Agree with the PP. If you and/or your kid want to talk about it, that's fine. Most who 'play it close to the vest' are worried too much about what other people think.
Anonymous
My DC just told me today that they do not discuss scores and grades, but they do talk about schools to certain degree. They are aware of the fact that some kids do not have ED/EA offers yet, so they minimize the discussion of where they got in, and to how many schools. I am hopeful that come April, they can be happy/support one another and enjoy the balance of their senior year.
Anonymous
My experience with a senior this year has been that most kids are excited about their first acceptance and will post about it on social media, but it doesn't seem to be a big topic of discussion (although I haven't heard about anyone being offended by the topic!) My DC just paid her enrollment deposit for next year and she dusted off her Facebook page for that announcement. She doesn't seem to know where other kids applied, but she knows where a few of her friends are going next year.

As for SAT/ACT scores, I think my daughter was so shocked by her good ACT score that she tweeted about it, but it's not something she would discuss in a normal conversation.

Unless you are one of the kids who didn't perform as well and doesn't want to talk about it. Social culture doesn't respect that or forces them to lie to look good.


I don't have a high achiever and it has not been a smooth ride through high school. Still, she sees no reason to lie about her applications or acceptances. She was genuinely happy for and proud of a friend who got into Harvard while she herself was applying to Big State Us.
Anonymous
Op I don't think boastful is as much a problem as bad strategy. However they (almost) all do it.
Anonymous
My DS knew the SATs of quite a few of his friends and definitely knew most of the schools they were applying to. Heck, we ran into a high school classmate at practically every college we toured!
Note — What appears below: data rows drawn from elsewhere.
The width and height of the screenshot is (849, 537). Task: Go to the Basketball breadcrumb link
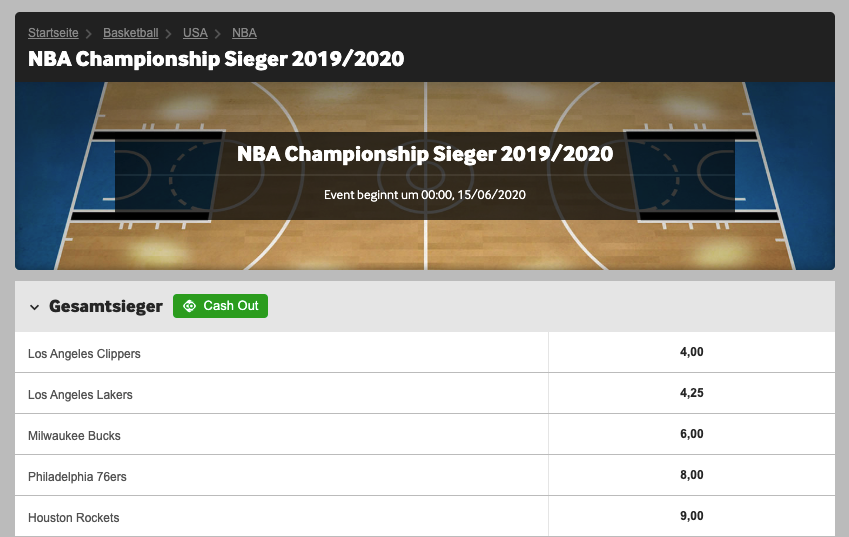coord(130,33)
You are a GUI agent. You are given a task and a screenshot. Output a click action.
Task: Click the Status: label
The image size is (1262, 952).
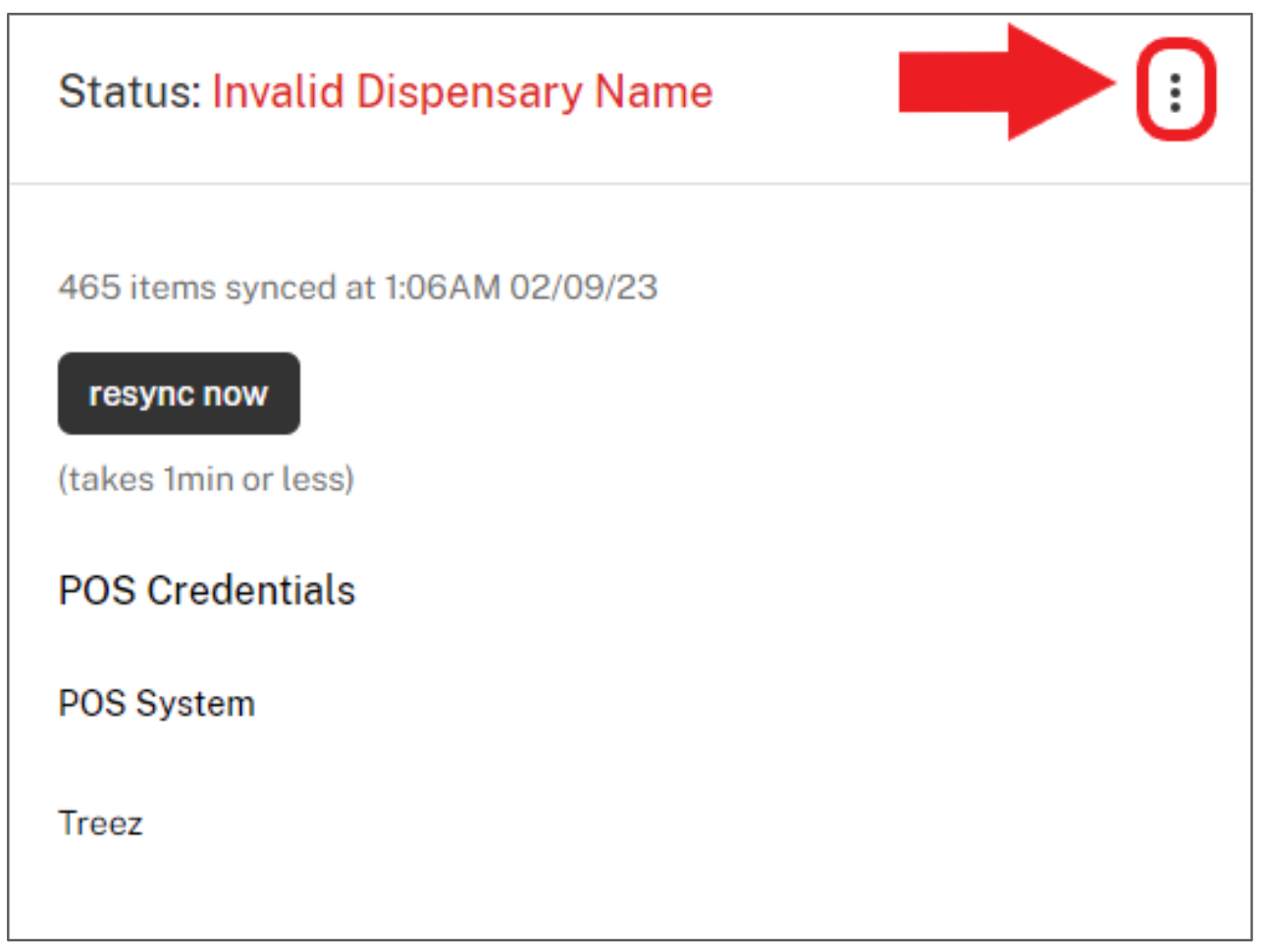coord(130,92)
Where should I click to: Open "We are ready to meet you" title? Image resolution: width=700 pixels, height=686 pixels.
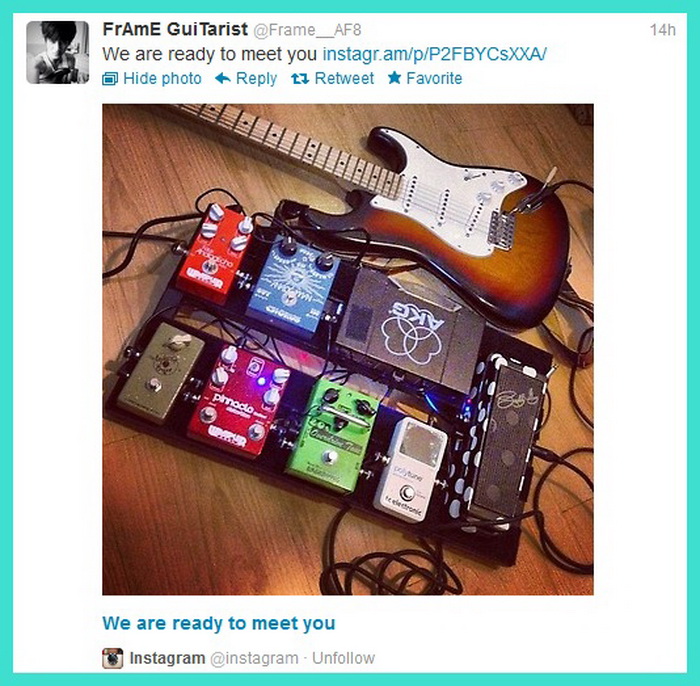pyautogui.click(x=219, y=623)
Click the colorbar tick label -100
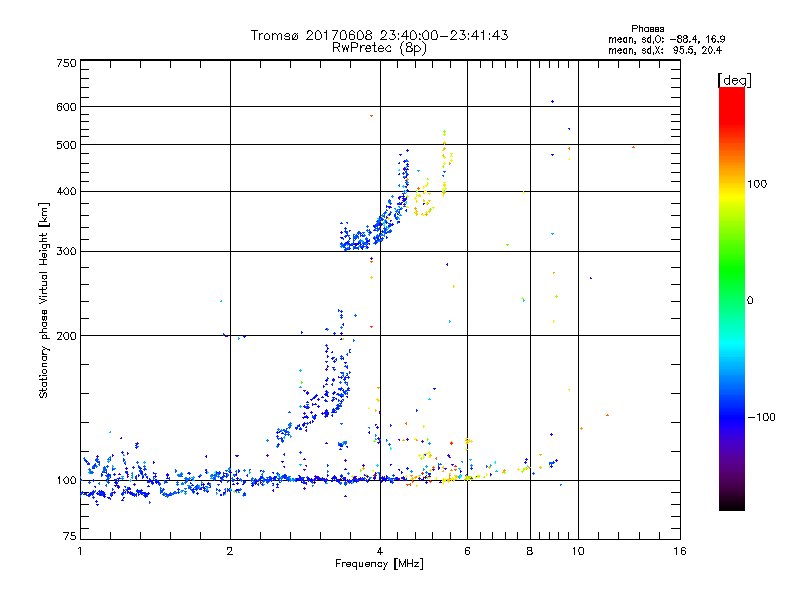 coord(761,416)
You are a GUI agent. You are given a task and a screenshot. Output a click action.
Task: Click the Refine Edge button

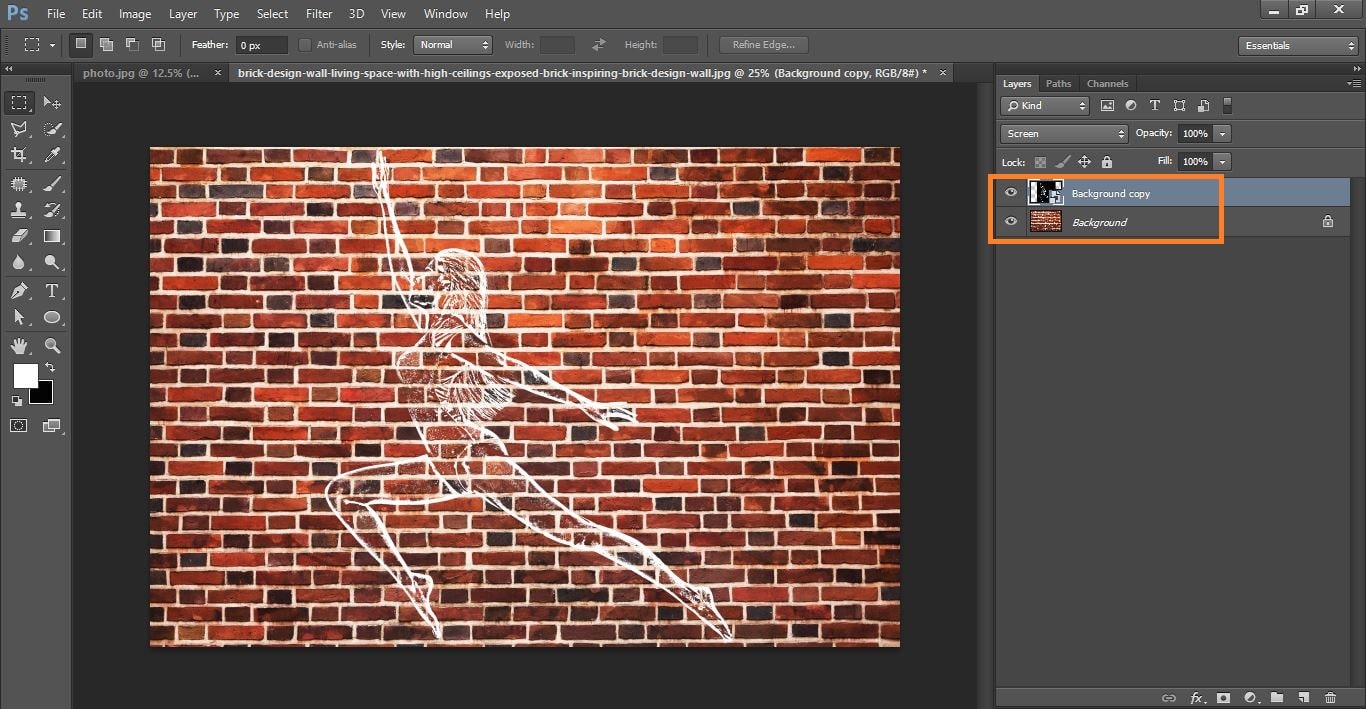pos(764,45)
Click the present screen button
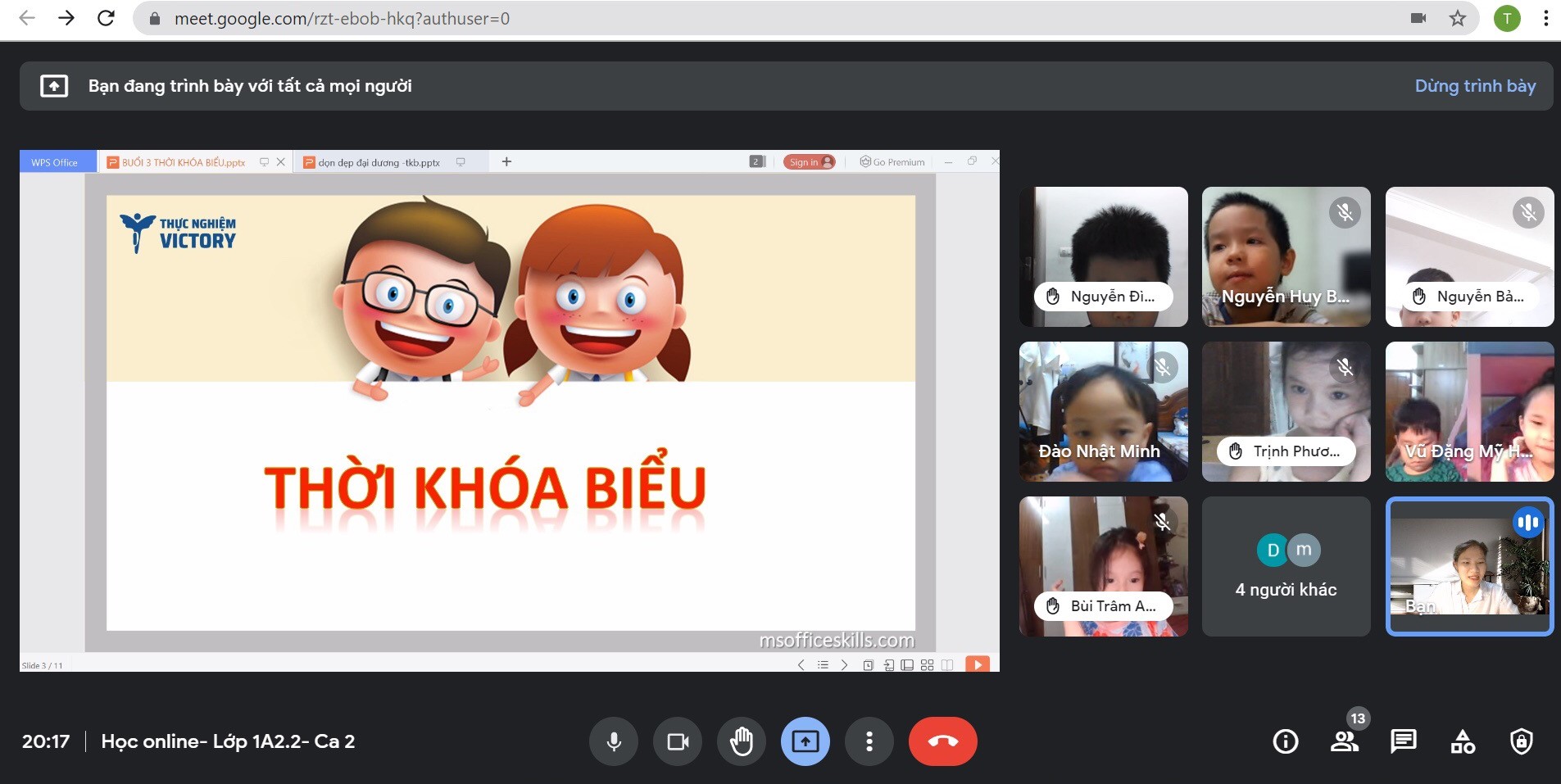 805,741
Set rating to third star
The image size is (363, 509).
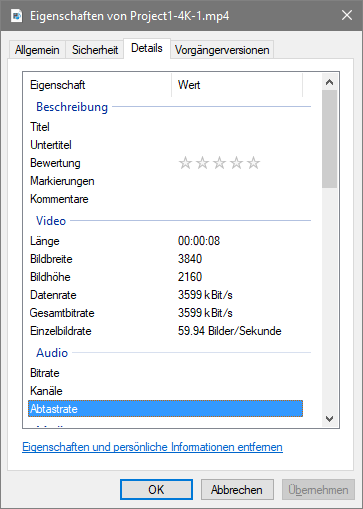click(219, 163)
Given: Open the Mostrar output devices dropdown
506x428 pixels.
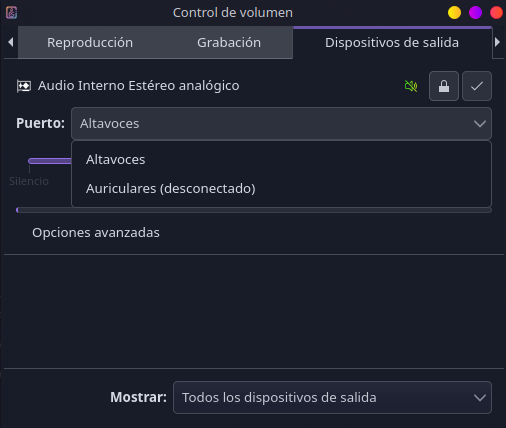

This was at a large competitive public and the friend group were among the top students in the grade so pretty focused on the college process.
Anonymous
In DD school, private, the never speak about SAT scores, and as far as college acceptances, they may find out about it via snapchat, but no one goes around saying I've been accepted to this or that school. They're just trying to keep their grades up and get through senior year which has proven to be overwhelming and exhausting with the amount of work the teachers are dishing out. I really don't understand what that's all about, as this is the time that they should be relaxing and enjoying the last couple months of high school.
Anonymous
My DC talks about lots of things with me and close peers including colleges, scores, test grades, college visits. Sometimes my DC talks about music, movies, clothes, hair, driving, stress, my illness. I only talk about colleges and scores with close friends. This is part of their life.
Anonymous
At DC's private school, the norm is not to discuss test scores and acceptances with classmates. Obvious they do talk to their bffs and some students scores are well known because of national merit and presidential fellowships. But, the sharing usually comes after decisions on where to go are made.

It's partly to prevent college admission from becoming a source of competition among students. They're immensely competitive enough and it could create a culture where undermining your fellow Harvard applicants became normal. It's also a way to avoid harming their classmates' feelings. If someone brags about getting into their safety school, it could be hurtful to a student who had the school on his reach list.